Brazil cuts environment budget a day after the climate summit
Brazil cuts environment budget a day after pledging support to curb deforestation in the Amazon forest during the climate summit.
President Jair Bolsonaro approved the environment ministry’s budget after vowing to boost spending to tackle deforestation.
During the US-led climate summit, Jair Bolsonaro promised to double the expenditure for environmental enforcement and to end illegal deforestation in the Amazon by 2030.
Brazil cuts environment budget
However, the budget signed off on Friday after the summit did not reflect his spending pledge or additional proposals made by Congress.
The Environment Minister Ricardo Salles however said he had requested the economy ministry to review the budget and fulfill the pledge made by President during the climate summit.
Brazil’s unfriendly environmental policies
Brazil’s government has over time weakened environmental protection and wants to develop protected areas.
Critics say the president’s promises during the climate summit were linked to a controversial deal between Brazil-US to receive financial aid in return for protecting the Amazon, the world’s largest rainforest.
The environmental policies of President Bolsonaro have drawn widespread condemnation around the world. The president’s policies have encouraged agriculture and mining in the Amazon and rolled back environmental legislation.
Environmental Activists and indigenous groups say environmental enforcement remains underfunded and denounces the impunity for illegal logging and mining in protected areas.
The president rejects the criticism and says Brazil remains an example for conservation.
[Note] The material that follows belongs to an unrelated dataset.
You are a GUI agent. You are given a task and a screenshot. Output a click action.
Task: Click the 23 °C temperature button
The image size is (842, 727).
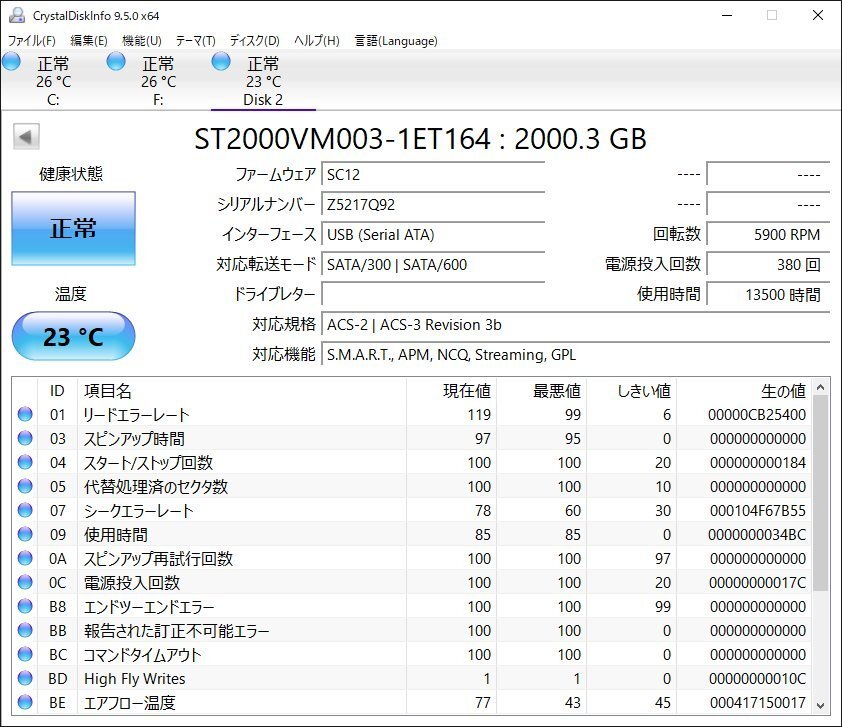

But at the climate summit, he attempted to strike a more conciliatory tone. He promised that Brazil would reach zero carbon emissions by 2050, 10 years earlier than previously agreed.
Brazil-US climate negotiations
Brazilian and US officials have been discussing the possibility of collaborating to stop the destruction of the Amazon. Politicians and environmentalists have warned that the Bolsonaro government should show results first before any financial commitment is made.
A group of 35 US and Brazilian celebrities voiced their opposition to a deal with Brazil, saying it risked legitimizing a government that was encouraging environmental destruction.
The document followed another letter in which more than 200 Brazilian groups told President Biden that the Bolsonaro government was an “enemy” of the Amazon and that it did not have the legitimacy to represent Brazil.
The Brazil environment minister said the country would need $1bn in foreign aid to support efforts to reduce deforestation in the Amazon by 30% to 40% in a year.